El hormagante avanzaba entre ruinas ennegrecidas, sus zarcillos sensoriales paladeaban el aire cargado de esporas. A cada inhalación, la Mente Enjambre le transmitía direcciones, ecos de batalla, hambre. No había pensamientos propios, solo impulsos. Avanzar, desgarrar, asimilar.
A su alrededor, más hormagantes corrían como cuchillas vivas, rastreando los restos de una milicia humana que ya había huido. La invasión no se detenía. Como el pulso de un corazón gigantesco, el enjambre latía sobre el planeta. Ciudades caían, bosques eran devorados, ríos envenenados por la masa orgánica que todo lo cubría. La vida de Volkus se convertía en alimento.
El planeta aún se resistía a ser devorado. Nódulos de dolor llegaban a su cráneo en descargas con pequeños flashes de sus hermanos caídos. Guerreros tau agazapados con sus armas brillantes; humanos de duras armaduras y ruidosas espadas; humanos apestando a poderes ruinosos que blandían fuego y hechicería... Pequeños incendios en un océano que no podía apagarse. El hormagante no entendía lo que era la derrota. Solo recibía órdenes. Envolver, presionar, triturar.

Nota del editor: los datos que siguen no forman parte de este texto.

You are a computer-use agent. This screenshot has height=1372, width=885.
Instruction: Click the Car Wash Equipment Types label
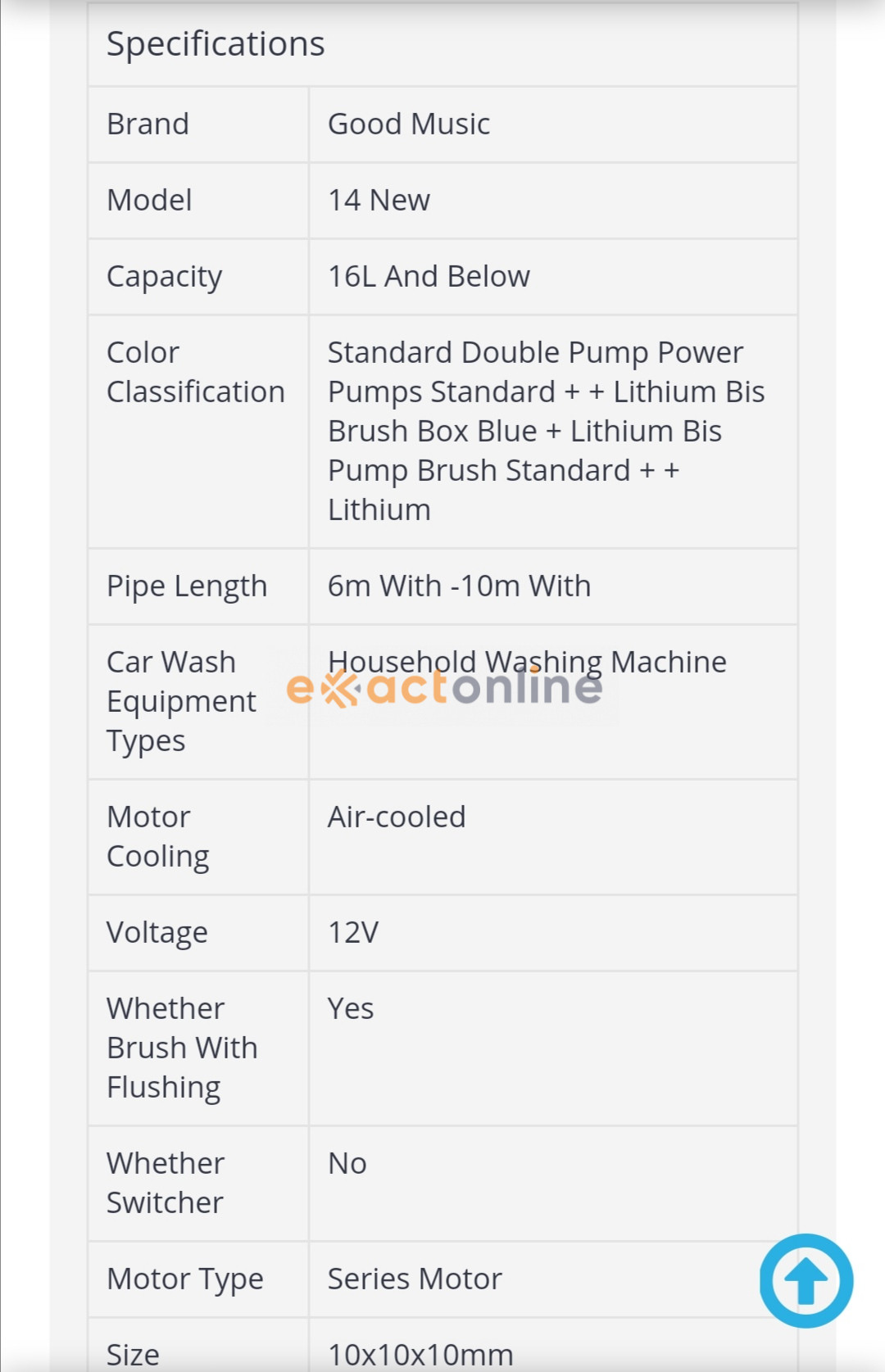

La capital, Fissilicus, se alzaba intacta en la distancia. Una concentración de bioformas humanas como un faro de carne. No era el momento. La Mente había ordenado dejarla para el final, rodearla, ahogarla desde dentro y desde fuera. Los humanos que los había atraído al plantea ya trabajaban entre sus muros, preparando la invasión desde dentro.
El objetivo inmediato era otro. Darsalon. Una ciudad-fortaleza cuyos cañones aún escupían fuego. Hacia allí avanzaba el tiránido, siguiendo la atracción irresistible que lo impulsaba.
Saltó sobre un muro medio derruido, levantando la cabeza para oler la dirección de la marea. Las murallas de Darsalon estaban cerca.
Su cola golpeó la piedra con fuerza. El enjambre rugió detrás de él, un océano viviente que no conocía fin.